- Born: Queens, New York, U.S.
- Education: Stony Brook University; Pratt Institute; Reconstructionist Rabbinical College;
- Occupation: Rabbi
- Spouse: Jack Kessler
- Website: marciaprager.com

= Marcia Prager =

American rabbi

Marcia Prager is an American rabbi, teacher and spiritual leader. She was Director and Dean of the Aleph Ordination Program (now Emerita), and rabbi of the P'nai Or Jewish Renewal community in Mount Airy, Philadelphia.

==Early life and education==
Prager was raised in the Orthodox tradition in Queens, New York. She received a degree from Stony Brook University, an MFA from the Pratt Institute and taught college-level photography classes. In 1984 she moved to Philadelphia, graduating from the Reconstructionist Rabbinical College in 1989.

==Rabbinic career==
In addition to serving as rabbi of P'nai Or of Philadelphia, Prager was also the founding rabbi of a sister congregation, P'nai Or of Princeton, New Jersey, where she served for thirteen years. In 1990, she also received personal semikhah from Rabbi Zalman Schachter-Shalomi (Reb Zalman) with whom she worked to advance the Jewish Renewal movement until his death in 2014.

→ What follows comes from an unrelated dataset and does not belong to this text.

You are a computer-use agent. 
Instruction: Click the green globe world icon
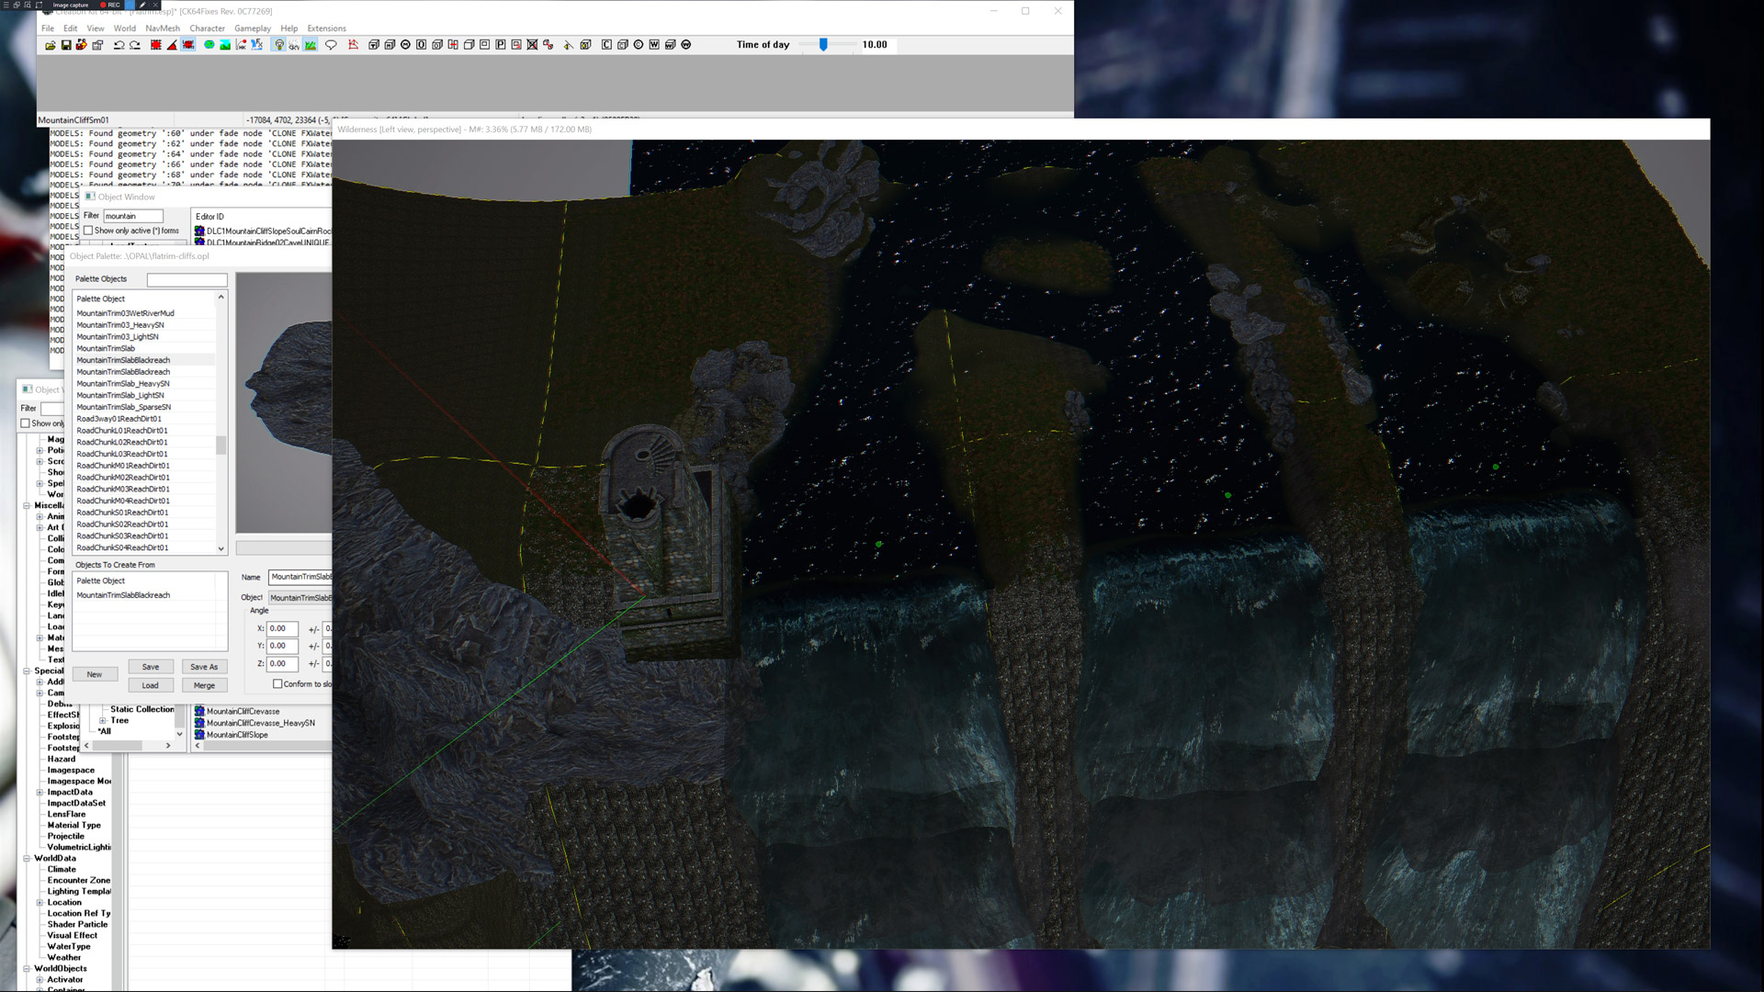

Her work involves exploration of Jewish prayer and spiritual practice. Towards that end, she authored and edited the P’nai Or Siddur for Shabbat and Machzor for Rosh Hashanah and Yom Kippur, which she designed to support a deeper worship experience. Many of the Hebrew prayers have been translated into English in a way they can be sung to the prayer's nusach (melody). She is co-director with Rabbi Shawn Zevit of the Davvenen' Leadership Training Institute (DLTI), a two-year training program for rabbis, cantors and lay leaders in public prayer. Daven is a Yiddish word for Jewish prayer. She has been quoted for her Jewish Renewal-inspired teachings.

Her book The Path of Blessing: Experiencing the Energy and Abundance of the Divine aims to provide an introduction to Jewish Renewal. Her other publications include the chapter “Live With the Times: Spiritual Direction and the Cycle of Holy Time,” in Jewish Spiritual Direction: An Innovative Guide from Traditional and Contemporary Sources and “Friendship Counts Most,” the epilogue chapter in Interfaith Dialogue at the Grass Roots.
Prager has worked to promote Jewish inter-denominational and interfaith dialogue, teaching classes in Jewish spirituality in Philadelphia and at Isabella Freedman Jewish Retreat Center in Connecticut, as well as at Quaker Meetings including Pendle Hill Quaker Center for Study and Contemplation in Pennsylvania. Upon completing her rabbinic studies, she did additional training in individual, family and group psychotherapy.
On Tikkun Magazines 25th anniversary in 2011, Rabbi Prager was awarded the Tikkun Prize in recognition for her work with the Aleph Ordination Program. She was included in Letty Cottin Pogrebin's 2007 list The Other Fifty Rabbis in America, and in a 2010 list of "America's most inspiring rabbis" by The Forward.